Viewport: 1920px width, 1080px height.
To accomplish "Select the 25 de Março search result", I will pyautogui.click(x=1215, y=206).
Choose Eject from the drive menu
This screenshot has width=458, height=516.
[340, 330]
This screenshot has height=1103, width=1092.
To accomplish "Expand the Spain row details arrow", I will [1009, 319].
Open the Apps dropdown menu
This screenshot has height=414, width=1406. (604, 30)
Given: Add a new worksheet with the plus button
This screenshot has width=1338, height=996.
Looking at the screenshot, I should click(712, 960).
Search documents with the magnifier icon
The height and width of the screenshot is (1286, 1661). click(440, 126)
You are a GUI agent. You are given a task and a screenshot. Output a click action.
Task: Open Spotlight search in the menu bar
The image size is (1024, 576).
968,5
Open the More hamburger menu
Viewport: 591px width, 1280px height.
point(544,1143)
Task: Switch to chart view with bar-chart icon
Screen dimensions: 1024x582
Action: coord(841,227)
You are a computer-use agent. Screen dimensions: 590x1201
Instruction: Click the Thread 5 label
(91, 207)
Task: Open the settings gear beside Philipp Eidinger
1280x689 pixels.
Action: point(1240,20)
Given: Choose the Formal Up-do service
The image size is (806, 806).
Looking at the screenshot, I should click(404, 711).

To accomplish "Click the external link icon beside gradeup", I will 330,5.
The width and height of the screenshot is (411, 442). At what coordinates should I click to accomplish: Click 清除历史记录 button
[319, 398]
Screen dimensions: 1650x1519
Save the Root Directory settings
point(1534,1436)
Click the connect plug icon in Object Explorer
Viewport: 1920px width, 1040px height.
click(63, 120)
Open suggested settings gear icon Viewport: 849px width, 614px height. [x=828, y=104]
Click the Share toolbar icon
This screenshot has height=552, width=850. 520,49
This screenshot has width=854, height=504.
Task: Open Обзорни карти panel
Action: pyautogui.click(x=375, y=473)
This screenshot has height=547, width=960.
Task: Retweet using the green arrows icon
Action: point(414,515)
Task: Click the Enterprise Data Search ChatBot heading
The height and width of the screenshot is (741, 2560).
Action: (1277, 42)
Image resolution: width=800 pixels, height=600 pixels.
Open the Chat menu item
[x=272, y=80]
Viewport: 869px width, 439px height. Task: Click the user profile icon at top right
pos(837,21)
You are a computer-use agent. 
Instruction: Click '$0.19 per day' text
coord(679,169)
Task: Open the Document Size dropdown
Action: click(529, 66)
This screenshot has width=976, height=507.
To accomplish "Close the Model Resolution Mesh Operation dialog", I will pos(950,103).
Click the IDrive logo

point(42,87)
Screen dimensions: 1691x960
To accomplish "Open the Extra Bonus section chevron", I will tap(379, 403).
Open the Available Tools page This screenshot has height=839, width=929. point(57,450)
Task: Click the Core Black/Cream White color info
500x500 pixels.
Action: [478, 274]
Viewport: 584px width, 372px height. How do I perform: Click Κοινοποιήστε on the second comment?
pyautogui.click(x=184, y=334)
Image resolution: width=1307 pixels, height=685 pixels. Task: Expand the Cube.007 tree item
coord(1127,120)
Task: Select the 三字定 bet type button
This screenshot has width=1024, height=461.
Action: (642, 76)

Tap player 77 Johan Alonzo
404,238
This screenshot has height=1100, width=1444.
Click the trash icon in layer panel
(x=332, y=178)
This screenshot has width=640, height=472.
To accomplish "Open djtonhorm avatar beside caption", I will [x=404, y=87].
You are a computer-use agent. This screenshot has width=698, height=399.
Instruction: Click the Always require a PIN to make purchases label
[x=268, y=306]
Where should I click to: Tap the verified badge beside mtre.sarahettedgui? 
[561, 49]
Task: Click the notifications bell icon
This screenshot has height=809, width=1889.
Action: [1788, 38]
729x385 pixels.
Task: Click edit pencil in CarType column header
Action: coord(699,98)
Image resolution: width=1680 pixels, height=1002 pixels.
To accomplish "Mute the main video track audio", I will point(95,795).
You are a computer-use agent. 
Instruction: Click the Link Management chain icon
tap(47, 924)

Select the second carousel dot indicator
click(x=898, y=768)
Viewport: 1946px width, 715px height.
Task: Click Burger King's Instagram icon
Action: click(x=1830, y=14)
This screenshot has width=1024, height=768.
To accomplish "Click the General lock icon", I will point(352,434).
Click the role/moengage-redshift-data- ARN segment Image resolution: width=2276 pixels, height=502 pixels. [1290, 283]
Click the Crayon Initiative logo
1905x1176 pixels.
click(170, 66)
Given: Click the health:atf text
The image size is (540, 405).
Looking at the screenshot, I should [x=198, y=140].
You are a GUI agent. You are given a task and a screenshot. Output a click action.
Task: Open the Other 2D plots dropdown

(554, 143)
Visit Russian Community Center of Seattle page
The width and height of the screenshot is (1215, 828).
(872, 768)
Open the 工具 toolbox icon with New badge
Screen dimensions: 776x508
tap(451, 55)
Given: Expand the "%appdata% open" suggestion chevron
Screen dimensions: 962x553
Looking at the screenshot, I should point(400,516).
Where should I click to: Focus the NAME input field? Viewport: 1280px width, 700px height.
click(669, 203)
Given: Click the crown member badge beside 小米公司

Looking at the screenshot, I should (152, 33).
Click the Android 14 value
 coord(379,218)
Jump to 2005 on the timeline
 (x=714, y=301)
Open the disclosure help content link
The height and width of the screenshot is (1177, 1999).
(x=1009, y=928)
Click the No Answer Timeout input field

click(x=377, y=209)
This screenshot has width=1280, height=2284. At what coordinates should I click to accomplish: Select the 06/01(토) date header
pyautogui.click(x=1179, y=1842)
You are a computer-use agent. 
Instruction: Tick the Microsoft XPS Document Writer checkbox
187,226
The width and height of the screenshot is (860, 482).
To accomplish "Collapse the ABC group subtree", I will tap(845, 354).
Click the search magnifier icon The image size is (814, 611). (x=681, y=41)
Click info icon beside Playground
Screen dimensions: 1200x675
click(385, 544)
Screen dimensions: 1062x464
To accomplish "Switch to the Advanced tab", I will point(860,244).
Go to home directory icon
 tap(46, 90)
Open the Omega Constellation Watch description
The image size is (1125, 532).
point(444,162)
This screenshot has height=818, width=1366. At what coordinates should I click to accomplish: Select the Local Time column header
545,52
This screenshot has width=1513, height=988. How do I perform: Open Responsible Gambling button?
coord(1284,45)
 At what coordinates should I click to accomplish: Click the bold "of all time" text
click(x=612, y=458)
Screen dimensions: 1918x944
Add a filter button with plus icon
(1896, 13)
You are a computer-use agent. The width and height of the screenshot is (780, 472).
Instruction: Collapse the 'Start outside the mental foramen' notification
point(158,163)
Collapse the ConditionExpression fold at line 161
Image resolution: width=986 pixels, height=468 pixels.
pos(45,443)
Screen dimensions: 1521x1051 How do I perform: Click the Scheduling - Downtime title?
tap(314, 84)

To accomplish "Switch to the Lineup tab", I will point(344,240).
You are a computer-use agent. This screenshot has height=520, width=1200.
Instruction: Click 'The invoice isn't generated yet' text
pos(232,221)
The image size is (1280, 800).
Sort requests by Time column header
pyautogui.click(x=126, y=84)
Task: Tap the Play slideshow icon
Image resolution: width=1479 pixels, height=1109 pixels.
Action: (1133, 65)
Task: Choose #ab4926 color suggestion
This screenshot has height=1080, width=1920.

+ + +

WHAT THE EXERCISE ASKS:
For each line of the listing that holds the word "chevron", show that line.

EXERCISE SOLUTION:
To accomplish "Open the Extra Bonus section chevron", I will tap(379, 403).
Given: Expand the "%appdata% open" suggestion chevron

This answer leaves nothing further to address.